Event analytics: Allows users to analyze and visualize event data in real-time. This includes exploring data patterns, identifying trends, and detecting anomalies across various event data sources.
Anomaly detection: Utilizes machine learning algorithms to identify patterns in data that do not conform to expected behavior. This feature is critical for use cases such as fraud detection, security monitoring, and operational issues, allowing for timely alerts and actions on potential problems.

OpenSearch OSS Version vs. Amazon OpenSearch Service vs. Amazon Opensearch Serverless

The open source version of OpenSearch is a project that evolved from Elasticsearch 7.10, after Elasticsearch moved to a non-open source license. It’s free to use and can be deployed on any infrastructure, providing users with the flexibility to manage and scale their search and analytics workloads as they see fit. However, managing OpenSearch OSS Version requires significant operational expertise, including provisioning infrastructure, configuring the software, and ensuring security and high availability.

Amazon OpenSearch Service is a managed service offered by AWS that simplifies the deployment, management, and scaling of OpenSearch clusters in the cloud. It automates time-consuming tasks such as hardware provisioning, software installation, and patching. Additionally, it provides features such as automated backups, monitoring, and security settings, including encryption at rest and in transit.

Amazon OpenSearch Serverless is a fully managed, serverless option for running OpenSearch workloads. It abstracts away all the infrastructure management tasks, allowing users to focus solely on their search and analytics workloads without worrying about provisioning, scaling, or managing clusters. It automatically scales up or down based on the workload, making it cost-effective for variable traffic patterns.

Learn more in our detailed guide to OpenSearch Serverless

Note: In the remainder of this article, we focus on the Amazon OpenSearch Service.

Quick Tutorial: Getting Started with Amazon OpenSearch Service

The code examples in this tutorial were adopted from the official OpenSearch service tutorial.

Step 1: Creating an OpenSearch Service Domain

An Amazon OpenSearch Service domain, or OpenSearch cluster, represents a collection of settings, instance types, instance counts, and storage resources. To create one, start by navigating to the AWS Management Console. Under the Analytics section, select Amazon OpenSearch Service, then click on Create domain, and give your domain a name.
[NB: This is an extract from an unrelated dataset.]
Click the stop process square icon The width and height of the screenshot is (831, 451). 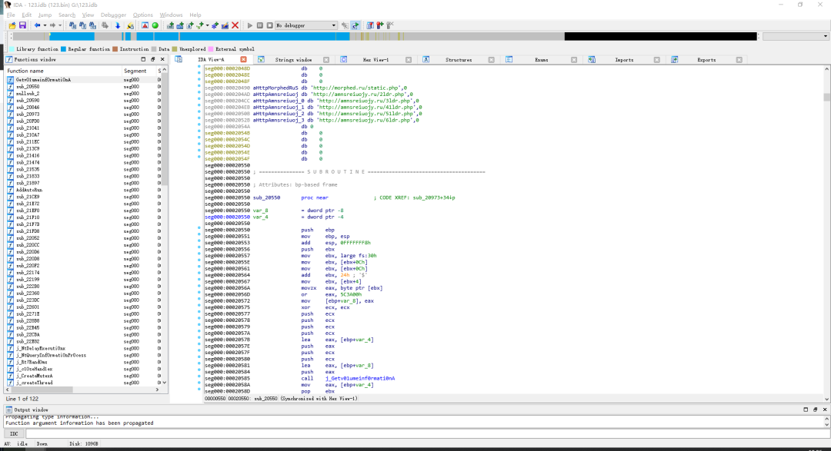[270, 25]
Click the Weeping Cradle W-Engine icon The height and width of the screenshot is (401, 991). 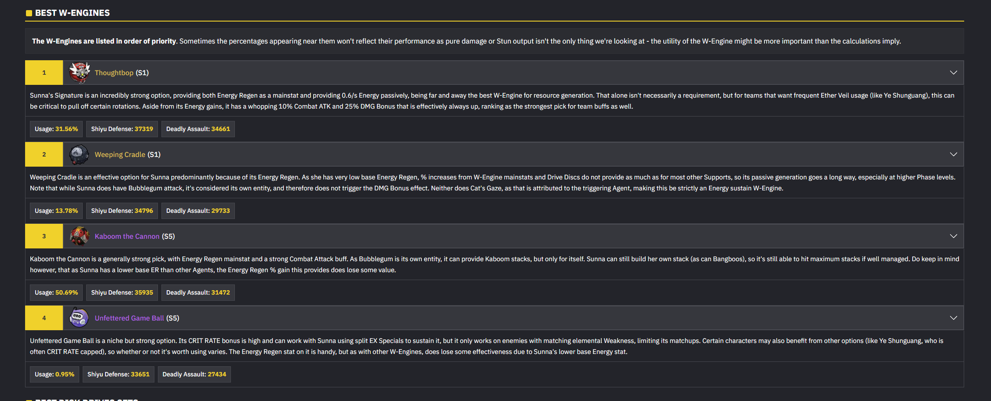79,154
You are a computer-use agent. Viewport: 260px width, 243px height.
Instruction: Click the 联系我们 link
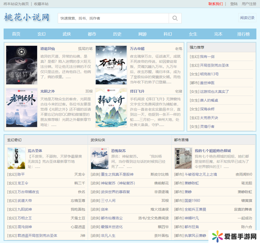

During creation, select the Standard create option for detailed configuration. This method is recommended for development and testing, although an Easy create option is available for quickly setting up a production domain. Choose the following options:

Under templates, select Dev/test.
Under deployment option, select Domain with standby to ensure reliability.
Select the OpenSearch version you want to run.
Under network settings, opt for Public access.
Set your access policy to Only use fine-grained access control and set master admin credentials (we’ll skip more advanced configurations like SAML or Amazon Cognito authentication).

Complete domain creation and wait for the initialization process, which can take from 15 to 30 minutes depending on your configuration. After initialization, in the General information section, note the domain’s endpoint URL and copy it for use in the following steps.

Step 2: Uploading Data to OpenSearch Service for Indexing

To populate your OpenSearch Service domain with data, you can use various methods, including command line tools or programming languages. This tutorial demonstrates using curl. Note that clients like curl require the fine-grained access control setting (which we configured in the previous step).

For uploading a single document, use the curl command to put a JSON formatted movie record into the relevant domain. The example below assumes that the domain name is Movies. Here’s an example command:

curl -XPUT -u 'master-user:master-user-password' 'domain-endpoint/movies/_doc/1' -d '{"director": "Spielberg, Steven", "genre": ["Action","Sci-Fi"], "year": 1993, "actor": ["Jeff Goldblum","Laura Dern","Sam Neill"], "title": "Jurassic Park"}' -H 'Content-Type: application/json'

Replace master-user:master-user-password with your created credentials and domain-endpoint with your domain’s endpoint.

To upload multiple documents, prepare a file named bulk_movies.json containing multiple JSON records, each representing a movie. Use the curl command to post this bulk data to your domain:

curl -XPOST -u 'master-user:master-user-password' 'domain-endpoint/_bulk' --data-binary @bulk_movies.json -H 'Content-Type: application/json'

Ensure to replace placeholders with your specific domain details as before.

Step 3: Searching Documents in OpenSearch

For document search, you can utilize the OpenSearch search API or OpenSearch Dashboards. To search from the command line, use a curl GET request:

curl -XGET -u 'master-user:master-user-password' 'domain-endpoint/movies/_search?q=jurassic&pretty=true'

This example searches for the term jurassic within the Movies index.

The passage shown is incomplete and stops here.